The global economy has withstood plenty of turmoil in the past few years, staving off a widely predicted recession in 2022, but the most recent conflict to break out in the Middle East could be one step too far for a world that was already starting to show some economic cracks.
Renewed conflict in Iran has already rattled global markets since U.S. and Israeli attacks began on Saturday. On Tuesday, the S&P 500 fell more than 1.5%. International investors weren’t spared either, with indexes falling sharply in London, Hong Kong, and Tokyo, to name a few.
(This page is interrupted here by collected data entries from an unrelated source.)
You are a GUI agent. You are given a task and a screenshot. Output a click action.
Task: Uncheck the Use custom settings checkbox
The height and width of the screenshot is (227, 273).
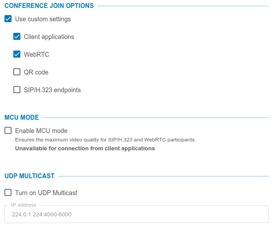point(8,19)
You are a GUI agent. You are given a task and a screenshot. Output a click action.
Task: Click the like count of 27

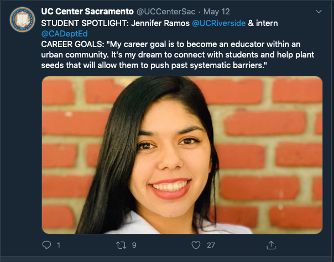tap(211, 244)
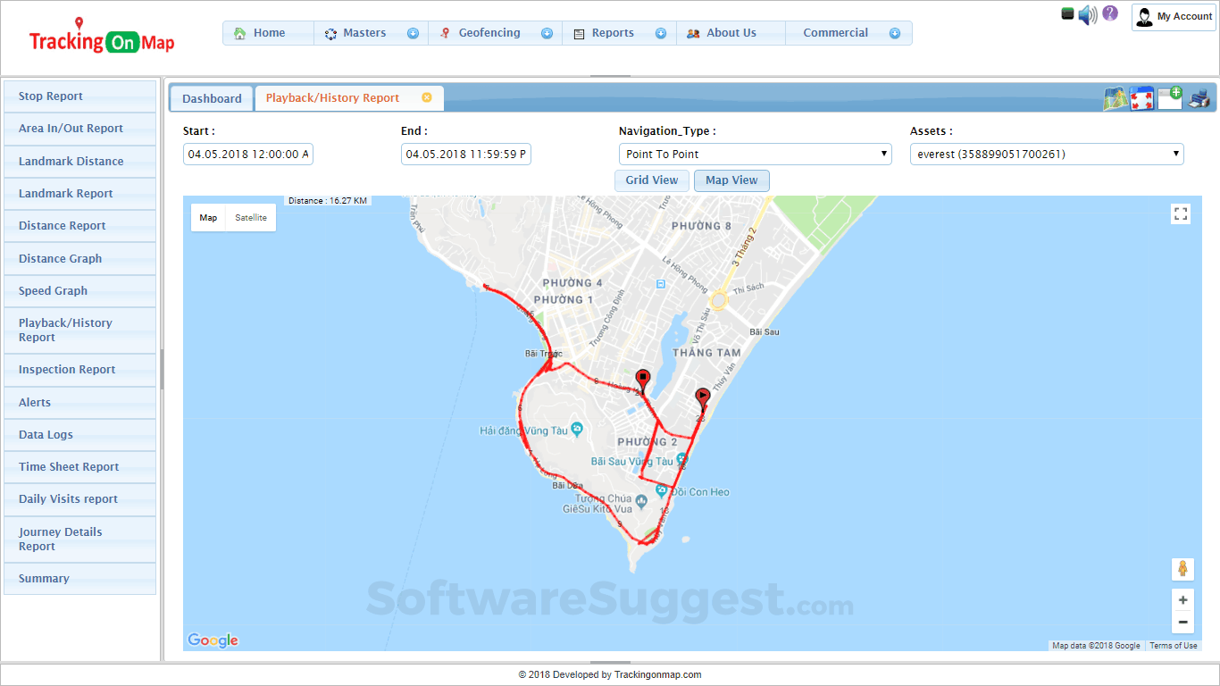Toggle the Map base layer button

click(x=208, y=217)
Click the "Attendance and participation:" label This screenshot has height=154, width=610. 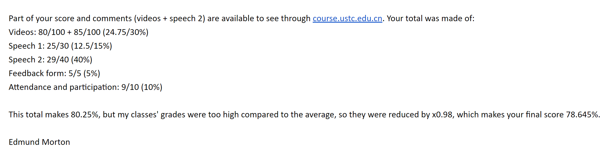click(x=64, y=87)
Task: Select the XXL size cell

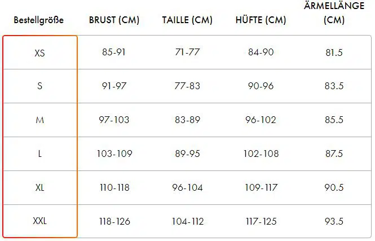Action: click(x=39, y=221)
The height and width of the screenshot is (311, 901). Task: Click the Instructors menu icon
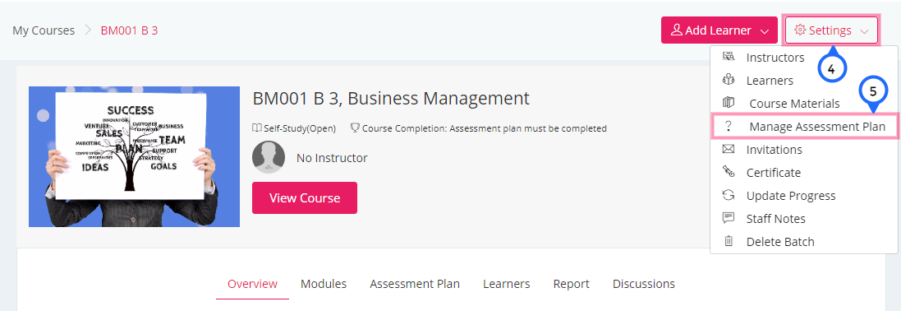click(x=728, y=57)
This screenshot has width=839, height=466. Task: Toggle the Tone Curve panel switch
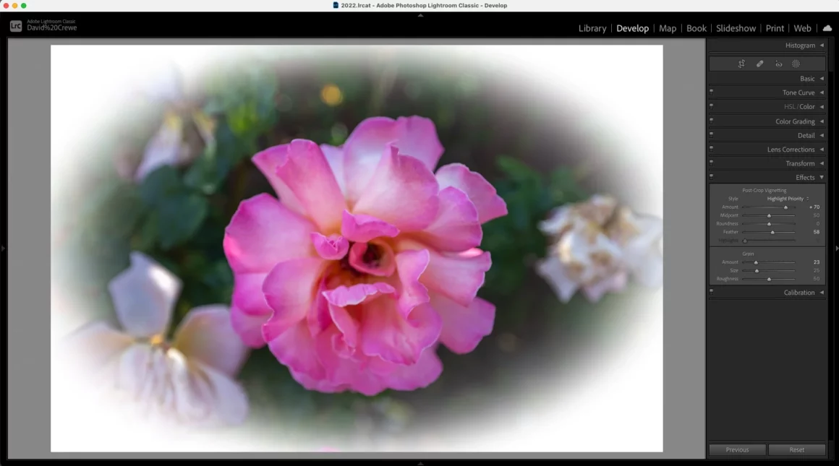(x=712, y=92)
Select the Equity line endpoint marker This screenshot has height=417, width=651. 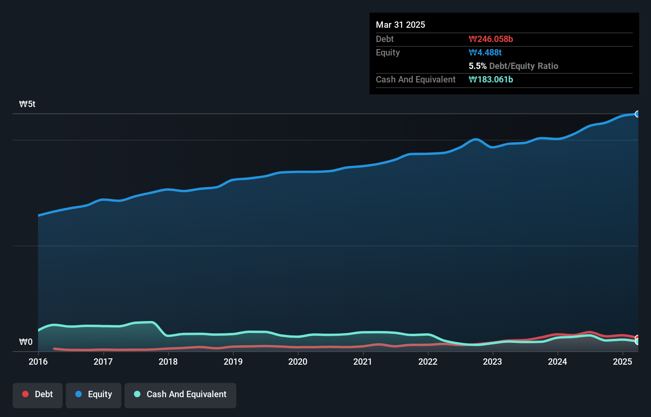[x=638, y=114]
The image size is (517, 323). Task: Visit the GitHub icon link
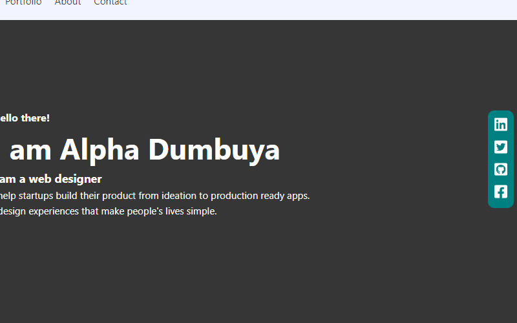point(500,169)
Market mayhem could just be the start of it if the war drags on and spreads farther into the Middle East. A protracted and messy conflict with multiple belligerents could push energy prices upward around the world, raising inflation and grinding growth to a halt, a toxic economic cocktail known as stagflation.
“A lot will depend on the duration and the spread of the conflict,” Mohamed El-Erian, a leading macroeconomic commentator and chief economic advisor at Allianz, told CNBC Monday. “The more it spreads, the more stagflationary it is for the global economy.”
The conflict in Iran is expected to lead to significant instability in energy markets, particularly oil and natural gas. Iran is a large producer and exporter of both, but the primary risk stems from the war disrupting tanker transit through the Strait of Hormuz, a narrow waterway connecting global markets with oil and gas fields in the Persian Gulf. A prolonged closure of the strait—whether by Iranian enforcement or indirectly as merchant ships choose to avoid a region blanketed by missile launches—would affect up to one-fifth of globally traded oil and gas supply.